Daniel exhaled slowly. ‘Everyone throws that one at me … I know why people want to believe in God. Because they are in denial. Because with God comes the comforting fantasy of life after death. Because people cannot face the fact that every living thing must die. Yet it’s natural, it’s what we are born to do. Death is part of life. It is programmed into our DNA. I can even tell you, more or less, how long you will live, barring accidents. Here—’ Daniel reached for a tub of cotton buds that he kept in his shoulder bag. ‘Dab this on your gums.’
‘Why?’ Hamdi asked, taking a cotton bud.
‘Trust me.’
Hamdi ran it around his mouth and dropped it in the plastic specimen pouch Daniel was holding open.
‘The entire genetic history of your family is in this pouch,’ Daniel said. ‘From this we can calculate your chances of contracting Alzheimer’s, heart disease, cancer, everything. Would you like us to find out for you?’

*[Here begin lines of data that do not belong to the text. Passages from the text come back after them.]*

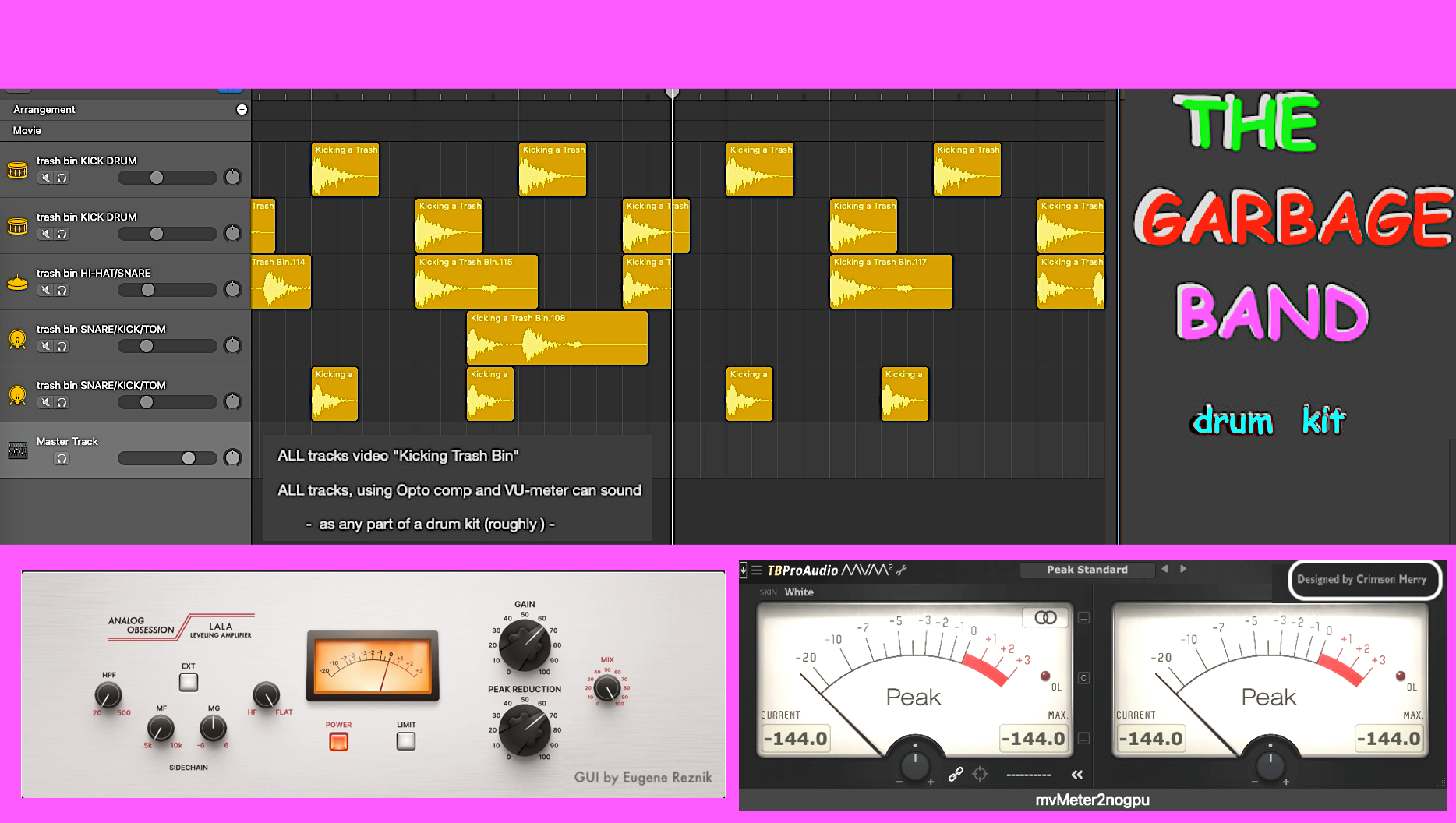Viewport: 1456px width, 823px height.
Task: Enable the LIMIT switch on the compressor
Action: pyautogui.click(x=406, y=740)
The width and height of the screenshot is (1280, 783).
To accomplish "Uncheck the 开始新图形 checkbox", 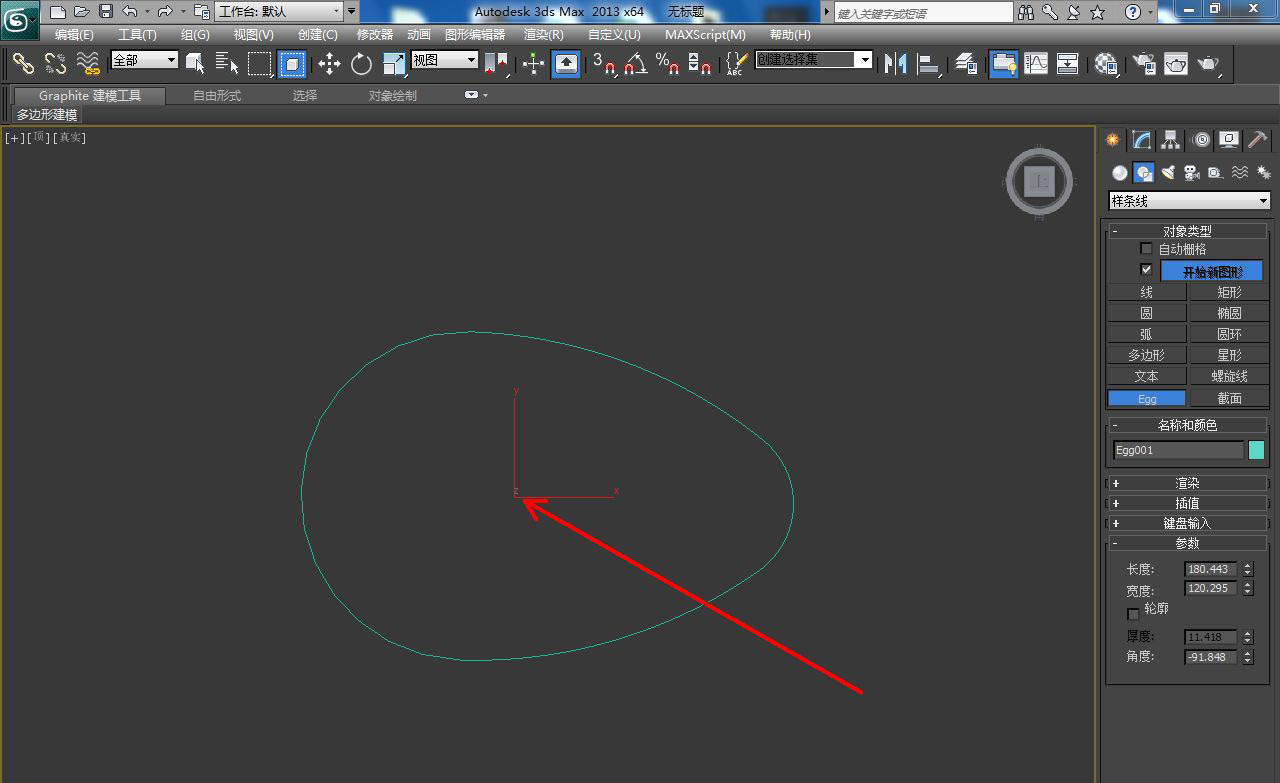I will tap(1146, 271).
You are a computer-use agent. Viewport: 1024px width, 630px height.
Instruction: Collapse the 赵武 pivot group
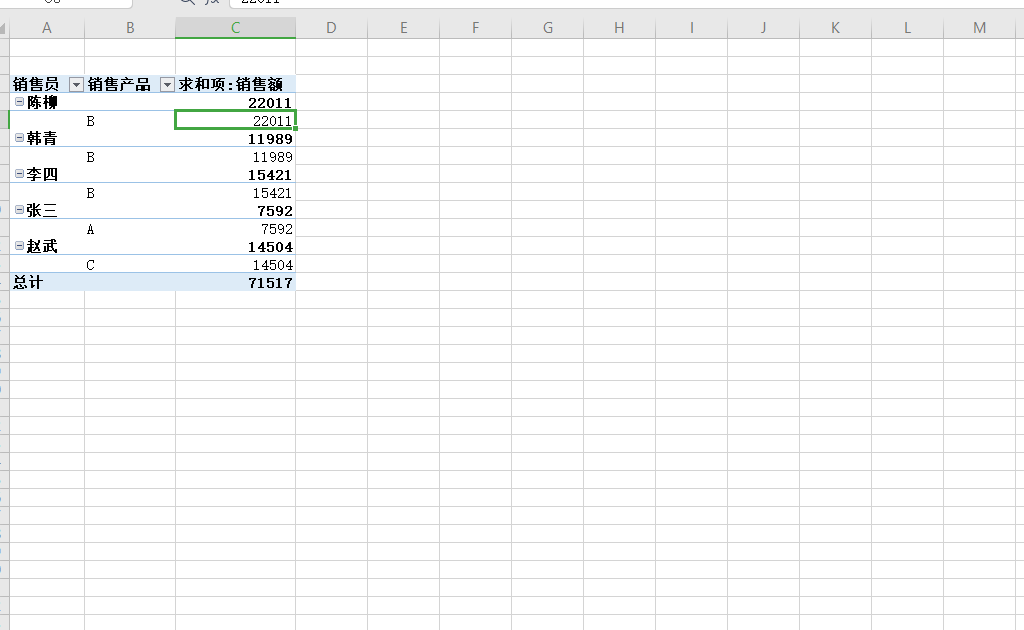tap(19, 246)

Hamdi shook his head. ‘No, not really.’
Daniel looked disappointed. ‘Well. If you change your mind … Hello?’ The female student with the studs and the camera was standing in front of them. ‘Sorry, I got distracted. Do you want to take it here?’

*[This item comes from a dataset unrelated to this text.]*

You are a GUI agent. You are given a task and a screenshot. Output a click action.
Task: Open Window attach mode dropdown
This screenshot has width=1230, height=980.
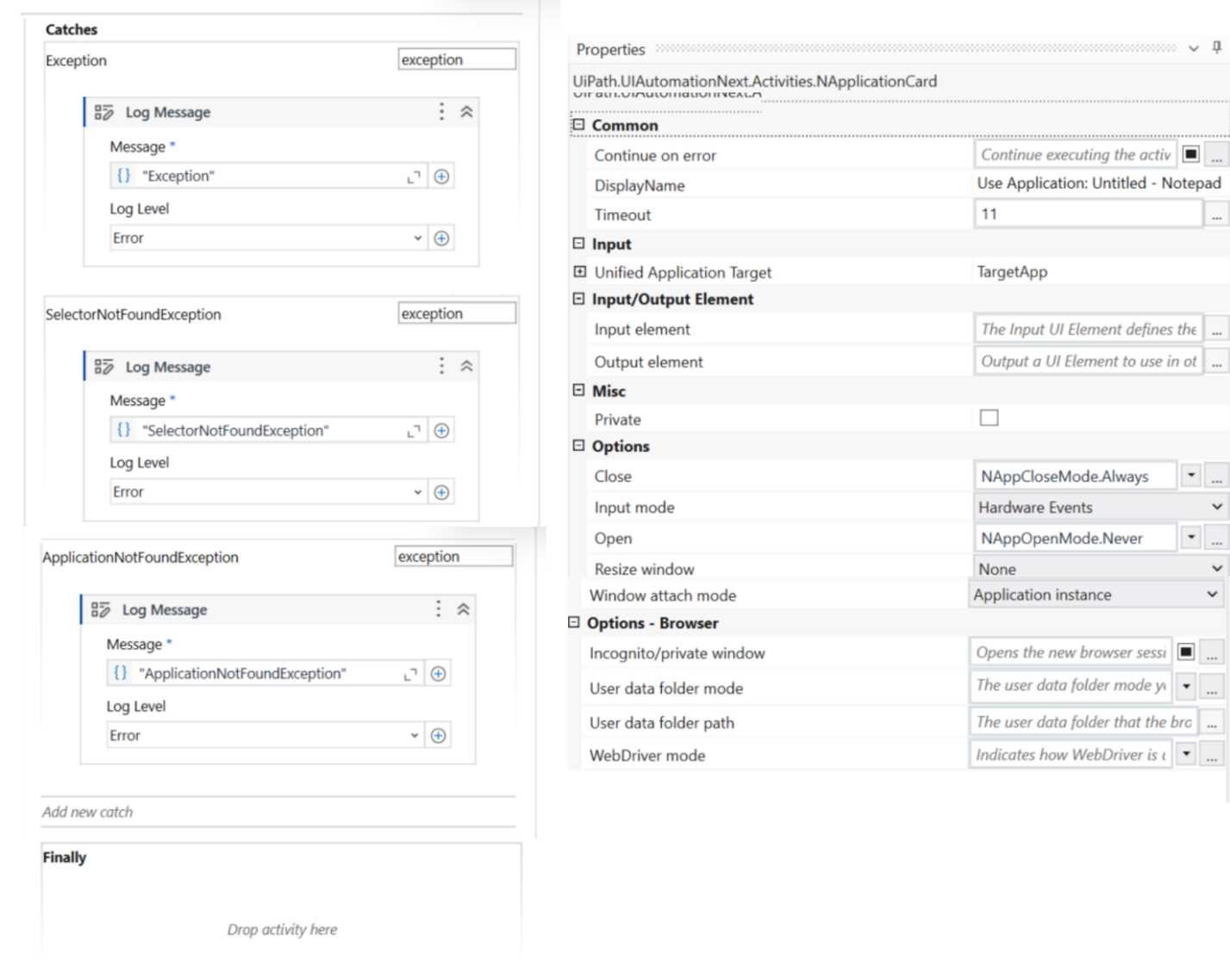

‘Here’s fine,’ the young woman said. When her camera flashed, students at nearby tables turned round. ‘Can I have one of you two together?’
Daniel shrugged and edged his chair closer to Hamdi’s.

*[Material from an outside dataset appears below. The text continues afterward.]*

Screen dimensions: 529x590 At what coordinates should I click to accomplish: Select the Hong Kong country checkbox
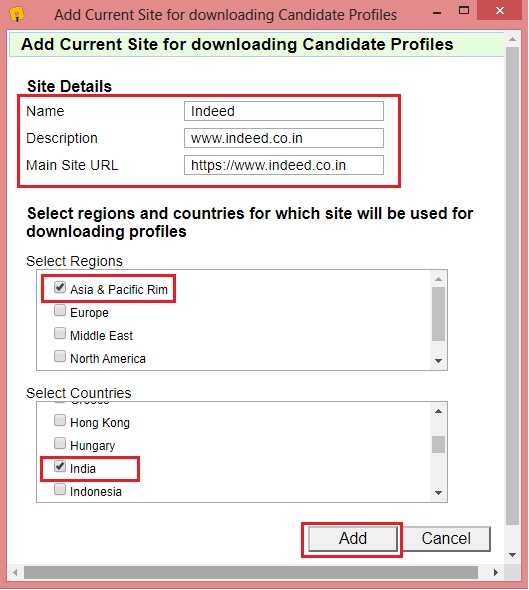click(x=60, y=420)
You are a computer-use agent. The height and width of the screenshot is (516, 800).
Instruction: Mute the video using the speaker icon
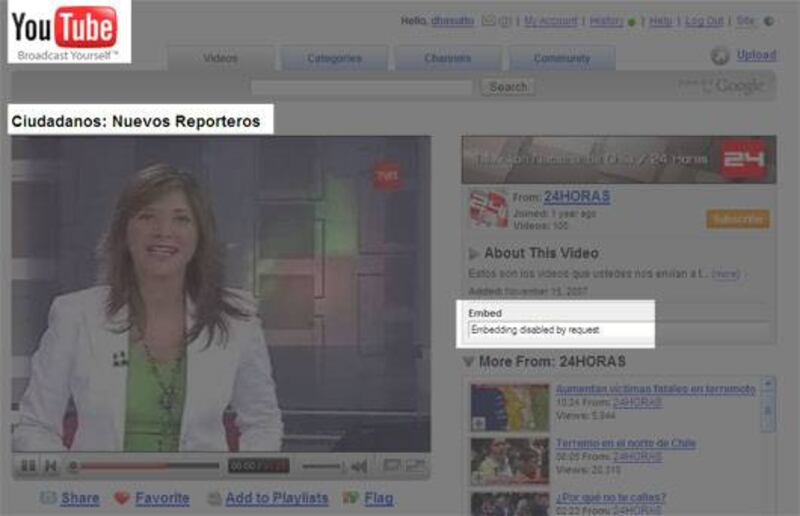click(359, 466)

‘And can I have some of whatever it was you were smoking in there.’
Daniel grinned and shook his head. ‘Sorry about that. Haven’t had the giggles l
ike that in ages. Don’t know what got into me.’
The photograph taken, Hamdi stared at the specimen pouch in Daniel’s hand. ‘If evolution is the explanation,’ he said, ‘I mean, supposing it is, why is a belief in God hardwired into our brains? Every culture has a variation on the same belief, so what evolutionary purpose can that serve?’
‘I suppose it keeps us sane. Stops us thinking and questioning. Stops us going mad contemplating the vastness and complexity of the universe. The nothingness. Mental health is an important part of the survival of the species … That’s why the Marxists called religion the opiate of the masses.’ Daniel put the specimen pouch in his shoulder bag, picked up the bagel and began jabbing with it. ‘Personally, I think it’s more a poison than an opiate. Poisons everything it touches. Fills hearts with hatred and prejudice. Causes wars. Divides families. Look at honour killings. A father would rather murder his own daughter than allow her to have sex with a man he thinks his god might disapprove of. That’s insane.’ He took a bite. ‘Sorry. Don’t mean to offend you or your religion.’